In the '70s, riding dirt bikes was an informal sport, jumping Huffy bikes off mounds in backyards and tearing Schwinn Sting-Rays through hiking paths (certainly a precursor to mountain biking for thousands of kids). But even though the sport had formally arrived in America in 1969, when a group of teenagers in West LA started racing their pedal bikes on a track normally reserved for motorcross bikes, BMX bike racing did not instantly become a national obsession, like, say, skateboarding.
Yet, in more recent decades, BMX has exploded as a major sport.
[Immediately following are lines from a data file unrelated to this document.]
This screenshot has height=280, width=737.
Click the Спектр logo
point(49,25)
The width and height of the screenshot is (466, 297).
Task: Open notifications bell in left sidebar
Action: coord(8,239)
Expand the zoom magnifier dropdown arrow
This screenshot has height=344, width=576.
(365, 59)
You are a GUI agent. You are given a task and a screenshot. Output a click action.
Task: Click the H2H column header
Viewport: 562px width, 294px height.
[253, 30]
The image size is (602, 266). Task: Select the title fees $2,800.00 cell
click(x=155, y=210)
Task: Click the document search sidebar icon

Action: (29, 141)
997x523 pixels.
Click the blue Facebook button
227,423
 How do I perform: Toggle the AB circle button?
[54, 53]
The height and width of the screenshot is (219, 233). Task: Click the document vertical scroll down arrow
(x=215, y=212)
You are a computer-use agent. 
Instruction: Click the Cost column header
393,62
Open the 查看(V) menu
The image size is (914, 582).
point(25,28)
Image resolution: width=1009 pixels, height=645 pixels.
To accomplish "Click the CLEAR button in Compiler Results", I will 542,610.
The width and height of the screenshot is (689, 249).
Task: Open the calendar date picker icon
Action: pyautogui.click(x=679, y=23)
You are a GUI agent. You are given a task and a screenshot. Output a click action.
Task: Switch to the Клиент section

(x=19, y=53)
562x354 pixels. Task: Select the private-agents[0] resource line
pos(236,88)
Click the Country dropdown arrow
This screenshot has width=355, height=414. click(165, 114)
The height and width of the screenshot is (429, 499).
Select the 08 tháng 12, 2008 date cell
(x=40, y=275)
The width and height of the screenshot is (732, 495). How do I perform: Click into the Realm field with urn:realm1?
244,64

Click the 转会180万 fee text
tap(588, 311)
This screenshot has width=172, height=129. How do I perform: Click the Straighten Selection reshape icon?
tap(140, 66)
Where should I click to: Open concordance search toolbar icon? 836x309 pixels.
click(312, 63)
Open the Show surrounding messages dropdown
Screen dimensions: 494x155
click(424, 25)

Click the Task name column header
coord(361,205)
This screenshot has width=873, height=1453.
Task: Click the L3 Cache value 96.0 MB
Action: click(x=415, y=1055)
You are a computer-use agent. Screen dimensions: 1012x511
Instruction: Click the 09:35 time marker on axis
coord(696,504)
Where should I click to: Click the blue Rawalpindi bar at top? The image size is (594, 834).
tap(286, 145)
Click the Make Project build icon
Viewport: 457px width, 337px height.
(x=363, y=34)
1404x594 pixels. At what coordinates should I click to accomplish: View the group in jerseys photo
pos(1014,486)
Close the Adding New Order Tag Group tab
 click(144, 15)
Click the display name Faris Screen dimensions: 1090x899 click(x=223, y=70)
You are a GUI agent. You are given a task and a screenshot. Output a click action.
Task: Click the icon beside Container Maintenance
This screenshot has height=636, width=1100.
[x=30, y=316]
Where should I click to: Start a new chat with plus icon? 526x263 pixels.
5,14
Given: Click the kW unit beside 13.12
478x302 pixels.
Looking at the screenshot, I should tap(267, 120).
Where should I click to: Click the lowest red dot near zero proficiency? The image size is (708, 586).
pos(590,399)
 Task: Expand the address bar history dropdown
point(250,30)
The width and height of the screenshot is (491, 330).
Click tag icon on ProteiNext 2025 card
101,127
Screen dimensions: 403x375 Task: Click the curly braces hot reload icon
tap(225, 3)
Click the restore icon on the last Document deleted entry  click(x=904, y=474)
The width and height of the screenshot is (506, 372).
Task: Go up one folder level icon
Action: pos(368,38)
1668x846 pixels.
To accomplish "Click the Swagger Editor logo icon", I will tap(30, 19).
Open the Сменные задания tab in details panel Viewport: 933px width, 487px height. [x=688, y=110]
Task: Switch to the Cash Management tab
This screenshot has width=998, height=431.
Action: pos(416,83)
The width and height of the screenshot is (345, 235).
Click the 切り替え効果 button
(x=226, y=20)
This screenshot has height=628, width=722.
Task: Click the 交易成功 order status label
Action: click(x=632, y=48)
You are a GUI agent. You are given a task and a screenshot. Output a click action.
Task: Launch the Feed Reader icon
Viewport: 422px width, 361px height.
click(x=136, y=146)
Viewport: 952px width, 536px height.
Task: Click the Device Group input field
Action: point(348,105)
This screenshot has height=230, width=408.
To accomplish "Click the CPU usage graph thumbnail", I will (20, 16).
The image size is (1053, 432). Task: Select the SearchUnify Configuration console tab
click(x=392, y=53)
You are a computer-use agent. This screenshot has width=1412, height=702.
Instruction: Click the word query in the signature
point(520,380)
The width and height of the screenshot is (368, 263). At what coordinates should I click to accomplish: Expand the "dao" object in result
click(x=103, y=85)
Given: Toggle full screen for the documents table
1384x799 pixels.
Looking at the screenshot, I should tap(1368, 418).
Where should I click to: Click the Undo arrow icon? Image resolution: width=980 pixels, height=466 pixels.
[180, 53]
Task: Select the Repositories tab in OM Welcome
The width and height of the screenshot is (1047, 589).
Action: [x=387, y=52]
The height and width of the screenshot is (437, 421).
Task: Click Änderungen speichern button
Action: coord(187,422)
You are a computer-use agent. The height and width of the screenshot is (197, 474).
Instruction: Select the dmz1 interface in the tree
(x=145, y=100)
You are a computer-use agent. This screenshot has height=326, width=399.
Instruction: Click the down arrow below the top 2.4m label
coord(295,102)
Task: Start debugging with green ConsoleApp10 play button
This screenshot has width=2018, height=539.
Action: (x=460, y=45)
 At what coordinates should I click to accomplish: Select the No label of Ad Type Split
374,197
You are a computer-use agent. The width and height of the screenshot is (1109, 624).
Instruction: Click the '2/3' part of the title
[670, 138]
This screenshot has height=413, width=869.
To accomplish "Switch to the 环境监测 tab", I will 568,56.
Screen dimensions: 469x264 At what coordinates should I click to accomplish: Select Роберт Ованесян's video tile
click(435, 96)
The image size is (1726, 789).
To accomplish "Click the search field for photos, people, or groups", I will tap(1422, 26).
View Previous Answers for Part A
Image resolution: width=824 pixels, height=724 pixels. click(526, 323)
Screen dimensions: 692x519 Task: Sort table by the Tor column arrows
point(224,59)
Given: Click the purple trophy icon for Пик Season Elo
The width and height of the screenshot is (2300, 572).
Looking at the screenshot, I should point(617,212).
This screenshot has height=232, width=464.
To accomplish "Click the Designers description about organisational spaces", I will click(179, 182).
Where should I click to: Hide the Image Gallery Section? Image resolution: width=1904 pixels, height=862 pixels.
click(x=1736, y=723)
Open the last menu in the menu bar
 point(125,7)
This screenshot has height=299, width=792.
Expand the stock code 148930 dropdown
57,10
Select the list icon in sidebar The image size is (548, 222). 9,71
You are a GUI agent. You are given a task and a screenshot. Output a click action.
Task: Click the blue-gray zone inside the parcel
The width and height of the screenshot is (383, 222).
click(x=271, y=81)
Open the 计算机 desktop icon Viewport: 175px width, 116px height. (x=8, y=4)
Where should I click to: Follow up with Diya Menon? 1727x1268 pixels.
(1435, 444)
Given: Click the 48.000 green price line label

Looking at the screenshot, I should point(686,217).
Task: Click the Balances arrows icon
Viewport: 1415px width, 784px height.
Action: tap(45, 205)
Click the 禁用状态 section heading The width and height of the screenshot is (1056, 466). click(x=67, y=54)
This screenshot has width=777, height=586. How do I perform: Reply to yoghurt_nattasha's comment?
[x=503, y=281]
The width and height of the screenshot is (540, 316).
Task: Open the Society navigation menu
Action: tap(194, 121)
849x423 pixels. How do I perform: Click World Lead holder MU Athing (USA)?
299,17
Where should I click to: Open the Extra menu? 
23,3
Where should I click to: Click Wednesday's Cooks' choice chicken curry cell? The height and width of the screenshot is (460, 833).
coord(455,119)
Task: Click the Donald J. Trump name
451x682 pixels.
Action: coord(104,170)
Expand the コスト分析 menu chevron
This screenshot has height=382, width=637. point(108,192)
Infused with the spirit of motorcross racing—and even adopting much of the language to describe various races and terrain—the sport has especially come of age in the past several years, with events like the BMX Great NW Nationals this weekend at the Expo Center in Redmond drawing big crowds and hordes of participants.
And, it is easy to understand why.
BMX races pull in the appeal of explosive and fast competitions, as compact in its intensity as drag racing or 200-meter running sprints. (Most races take about 40 seconds to one minute; indoor races, like this weekend, are challenging but quick 900-foot tracks.) And, moreover, with several races starting simultaneously and bounding through mounds and berms, BMX races also showcase the excitement of sports like Sochi Olympic much-talked about snow cross, which features unpredictability in that front-runners can wipe out and open the field. Really, anyone can win any given race. Perhaps the only surprise is that it took until 1998 for BMX to be anointed as an Olympic medal sport.
Yet, even with its rapidly increasing popularity, organizers and participants confirm that the sport still has a laidback, all comers welcome family feeling.